- _YOUR TASK_:
Any picture in the range stays out of the copy; retype exactly the lines from the one with "You are a computer-use" to the end of the listing.
:: INPUT FOR THIS TASK ::
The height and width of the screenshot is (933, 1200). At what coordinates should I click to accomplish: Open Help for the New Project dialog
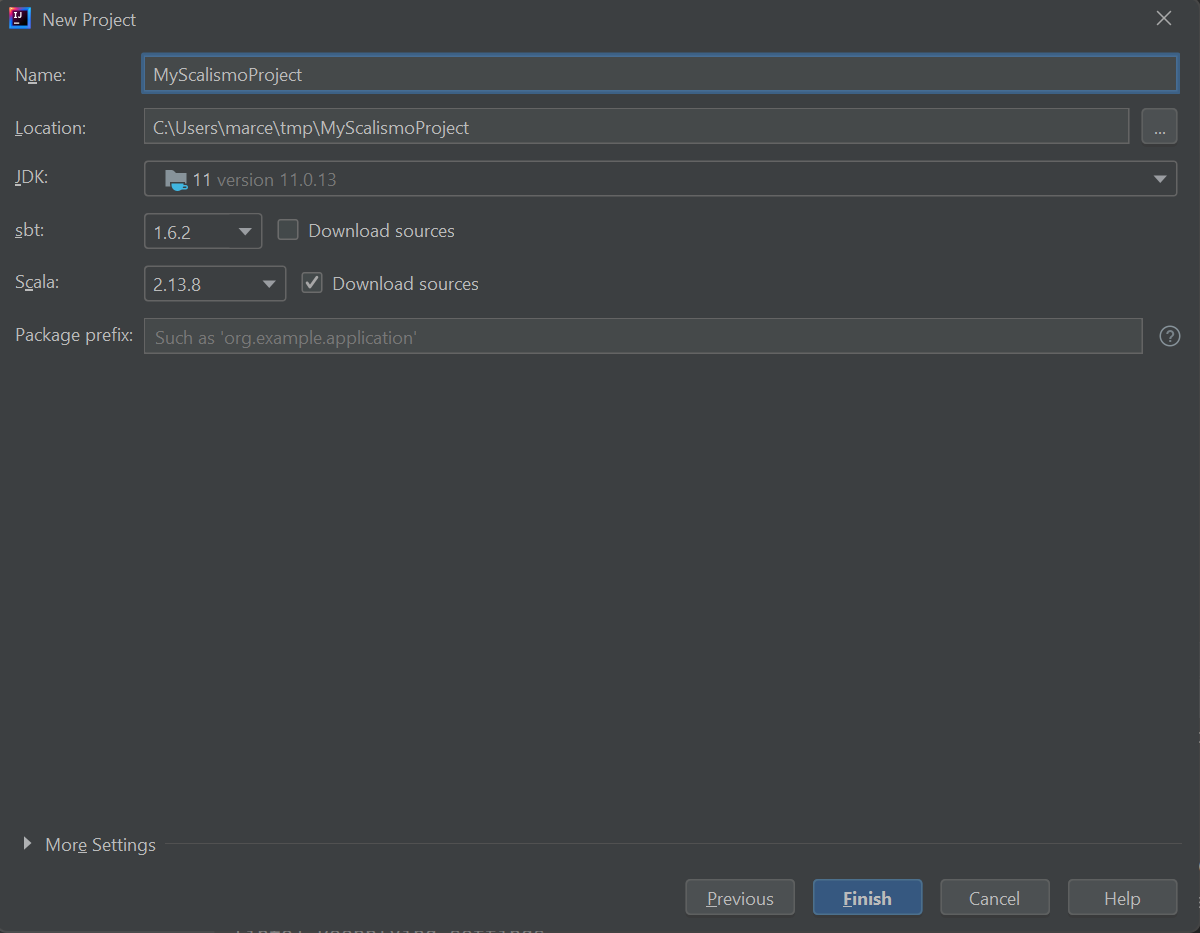pos(1122,897)
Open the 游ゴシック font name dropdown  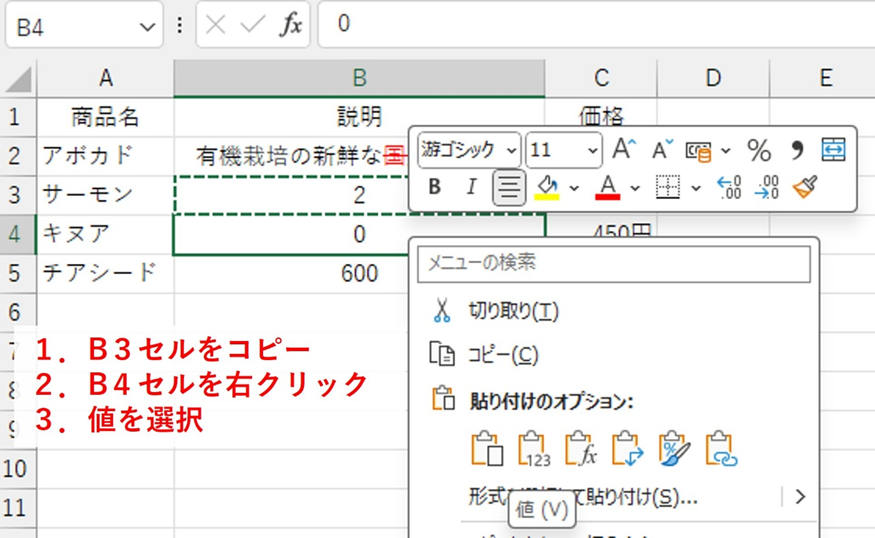point(512,150)
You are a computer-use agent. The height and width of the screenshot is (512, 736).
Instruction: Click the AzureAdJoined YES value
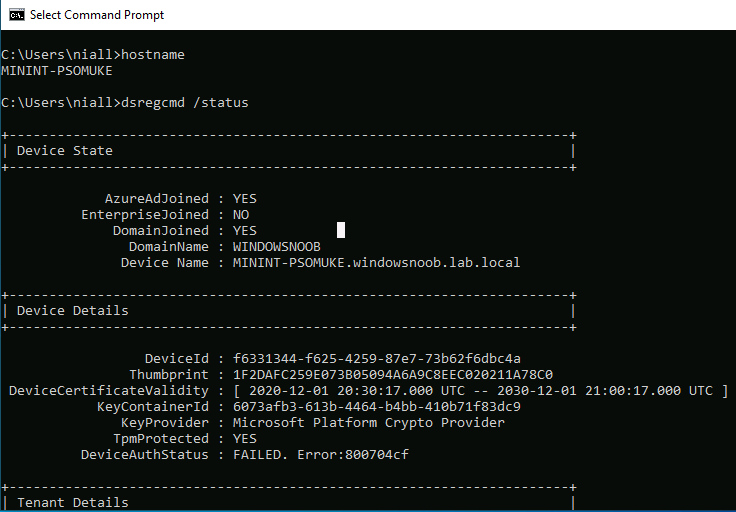[245, 199]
:::
- _EXERCISE ANSWER_:
You are a computer-use agent. The height and width of the screenshot is (512, 736).
Instruction: Click the AzureAdJoined YES value
[245, 199]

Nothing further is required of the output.